Feb 232009
 

NDUNGU, TZ– One of the benefits of taking the local shortcuts is that they often harbor unfathomed adventure. And one of the costs of taking the local shortcuts is that they often harbor unfathomed adventure.

Consider our first shortcut: Some local men digging an ominously large hole recommended that we ride through a nearby grove to carve a few clicks off our route, as well as to avoid the heat and dust of the main road during the noontime scorch. Three hours and 15 tire punctures later–all of which we had to patch, as we were running low on inner tubes–we decided that bushwhacking through a thorn forest wasn’t such a swell idea, after all. The bright side is that I can now fix a flat in my sleep–not to mention in a dehydration-induced delirium.
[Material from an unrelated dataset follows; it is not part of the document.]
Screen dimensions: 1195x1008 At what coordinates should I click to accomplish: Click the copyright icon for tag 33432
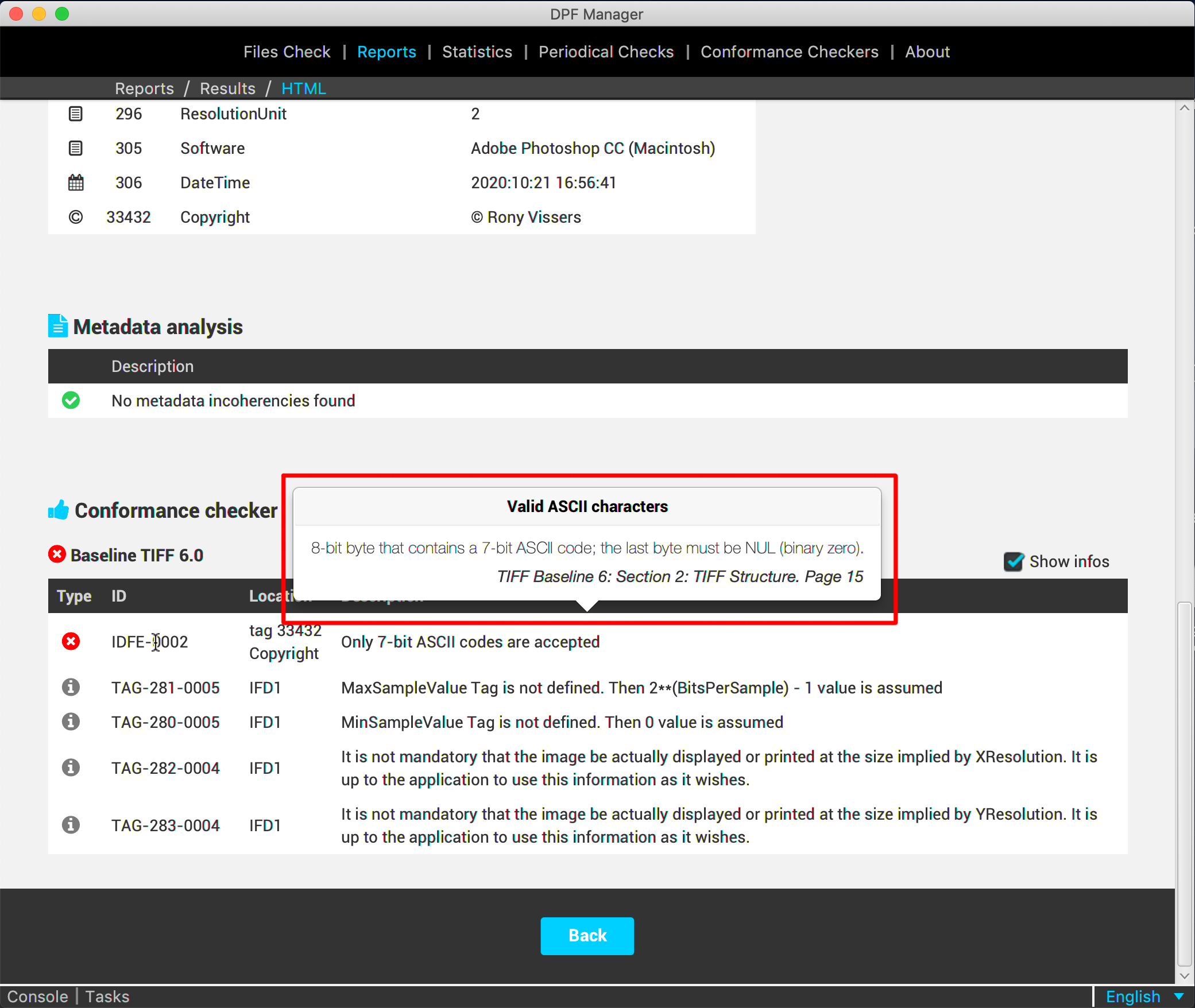(75, 217)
Upon completing our sojourn in the thorn forest, we decided to make up for lost time by boating across the lake in our path, rather than biking around it. The Maasai on the shore were more than happy to ferry us in their dugout canoes for the low-low price of $10 per person. What they didn’t mention, or maybe didn’t even consider, was that the dugouts were heavily patched, readily rolling tree trunks that could scarcely carry a single very thin Maasai warrior–let alone a hulking mzungu and her kit.

And so they loaded up the first canoe with my bike, panniers, and me. It took all my core muscles to counterbalance the load while remaining perched on the boat’s rim. Within moments, the canoe was one quarter full of water. The captain shouted at me to start bailing.

Meanwhile, back on shore, the 50 Maasai gathered for the free entertainment started laughing. My back was to them, and so I inferred that I was the source of the hilarity. I later learned that David and Jerome had capsized behind me. Disgusted, my captain paddled back to shore, where I fished my gear out of the half-full canoe and waded through the muck back to dry land.
In the end, we cycled around the lake with an entourage of the Maasai, who refused to reimburse the $30 but instead agreed to escort us to our destination. Needless to say, we didn’t take any more shortcuts that day.